(EXTRAIT DU TEXTE)
C'est une préoccupation que j'ai souvent eu en moi durant cette retraite, que les gens devaient penser que j'étais sérieux car j'étais toujours seul, je ne parlais à personne, je marchais sans regarder autour de moi, etc.
On est tellement habitué à mettre notre énergie vers l'extérieur que dès que l'on décide de consacrer son temps uniquement pour aller à l'intérieur de soi, cela crée une coupure évidente avec les autres personnes. Il faut alors se détacher du jugement des autres, cela fait justement partie du travail sur soi et de la méditation.

(DONNÉES FOURNIES)
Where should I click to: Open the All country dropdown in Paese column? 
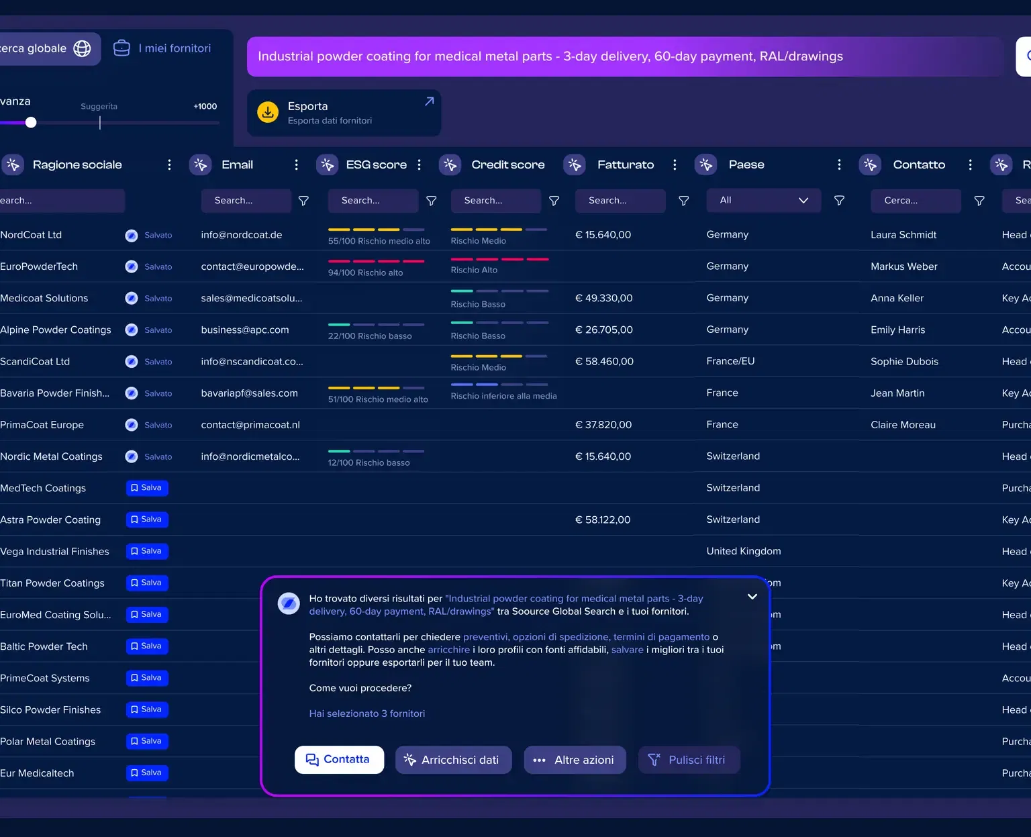point(763,200)
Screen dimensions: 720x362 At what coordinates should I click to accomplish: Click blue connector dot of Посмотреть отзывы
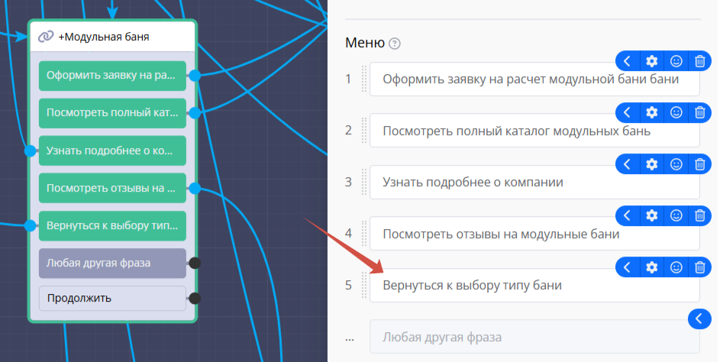(195, 188)
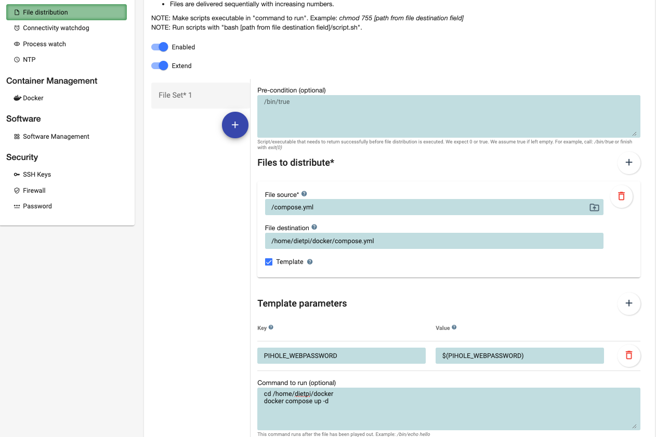Uncheck the Template checkbox
This screenshot has width=656, height=437.
[x=269, y=262]
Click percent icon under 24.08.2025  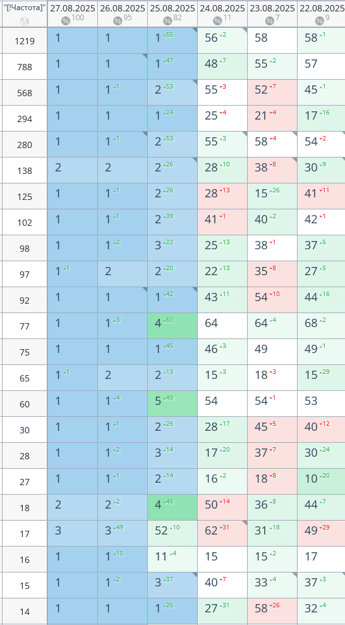(217, 21)
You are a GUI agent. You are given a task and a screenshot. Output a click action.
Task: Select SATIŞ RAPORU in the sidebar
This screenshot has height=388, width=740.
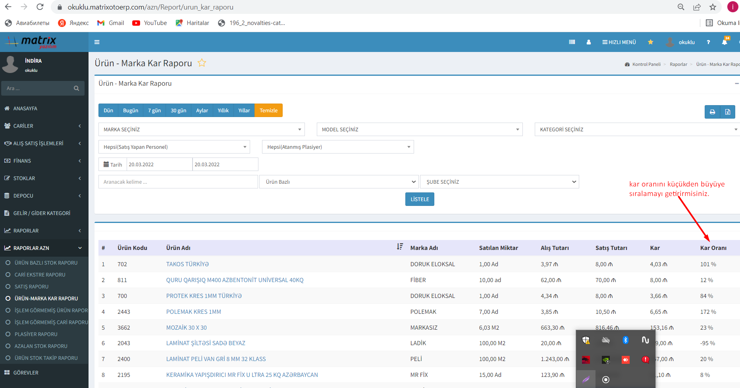pyautogui.click(x=31, y=286)
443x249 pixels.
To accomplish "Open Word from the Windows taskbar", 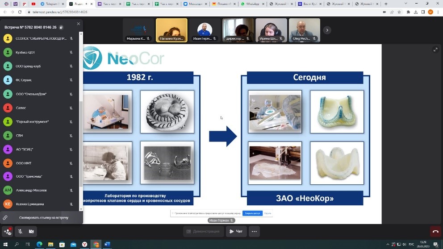I will click(x=107, y=245).
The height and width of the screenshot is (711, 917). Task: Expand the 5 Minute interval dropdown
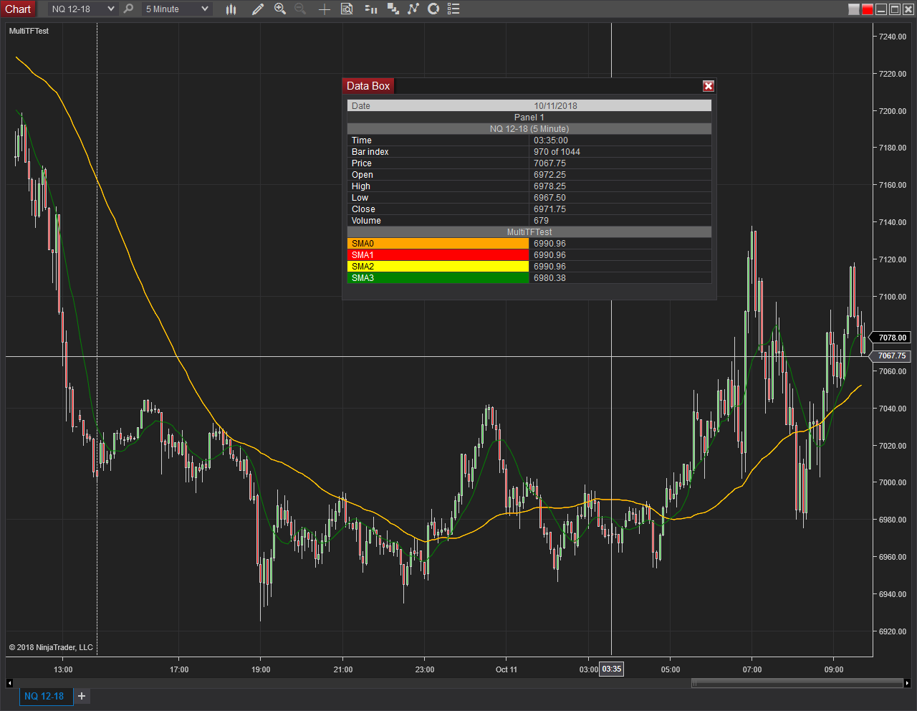click(x=176, y=9)
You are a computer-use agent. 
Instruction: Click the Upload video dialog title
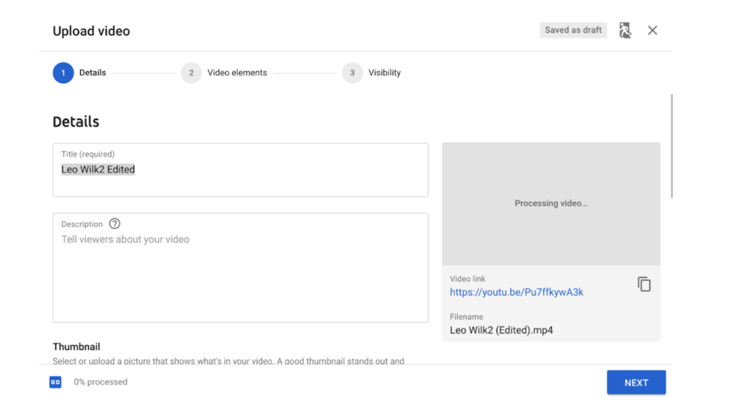pyautogui.click(x=91, y=31)
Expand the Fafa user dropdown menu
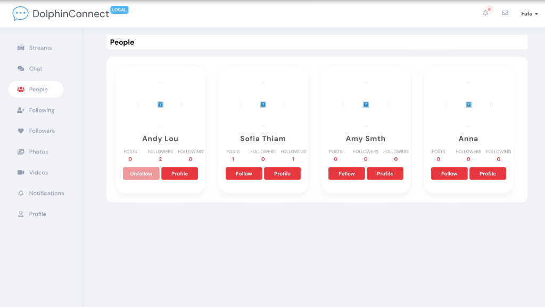Screen dimensions: 545x307 point(529,14)
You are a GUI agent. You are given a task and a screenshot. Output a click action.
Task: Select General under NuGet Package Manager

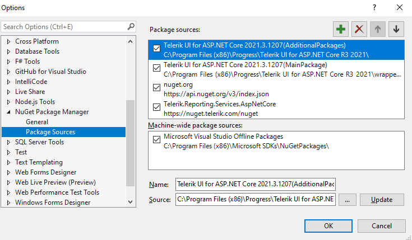click(x=37, y=122)
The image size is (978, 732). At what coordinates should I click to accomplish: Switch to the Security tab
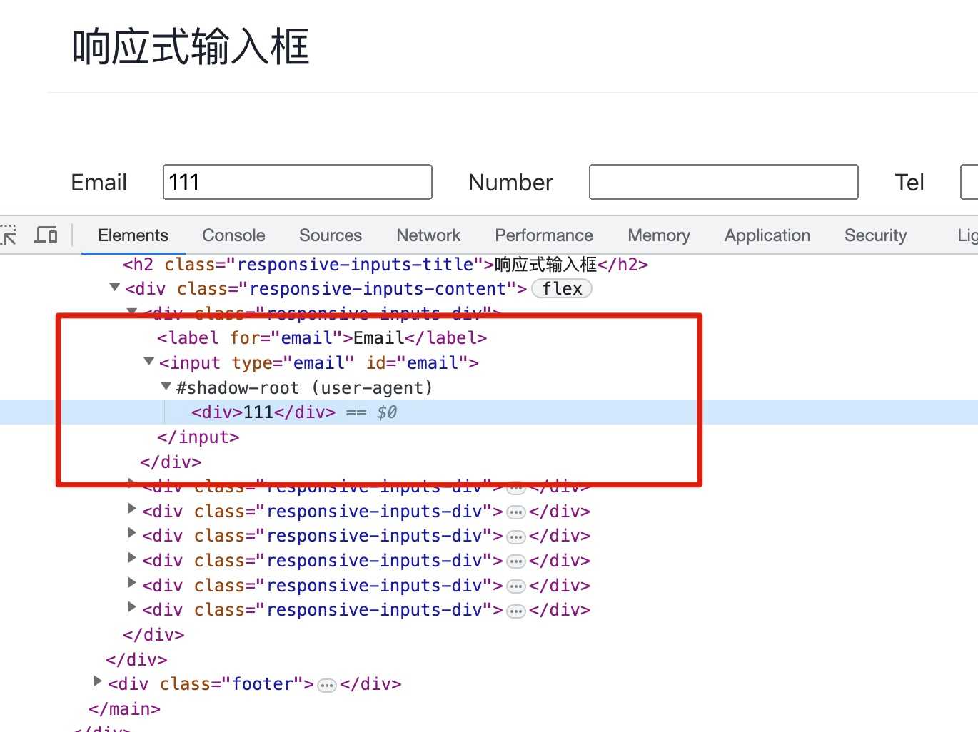click(x=875, y=235)
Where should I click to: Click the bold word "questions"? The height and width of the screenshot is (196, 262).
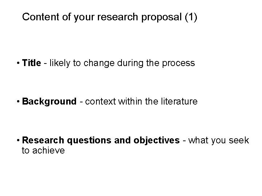click(89, 141)
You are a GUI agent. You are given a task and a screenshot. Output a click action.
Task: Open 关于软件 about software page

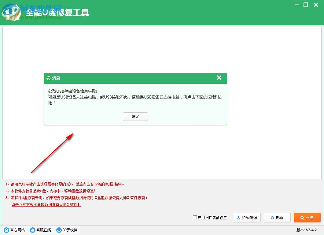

(ÉNONCÉ DU PROBLÈME)
D'après l'extrait du texte, de quoi faut-il se détacher lorsqu'on consacre son temps à aller à l'intérieur de soi ?

(RÉPONSE RÉDIGÉE)
Il faut se détacher du jugement des autres.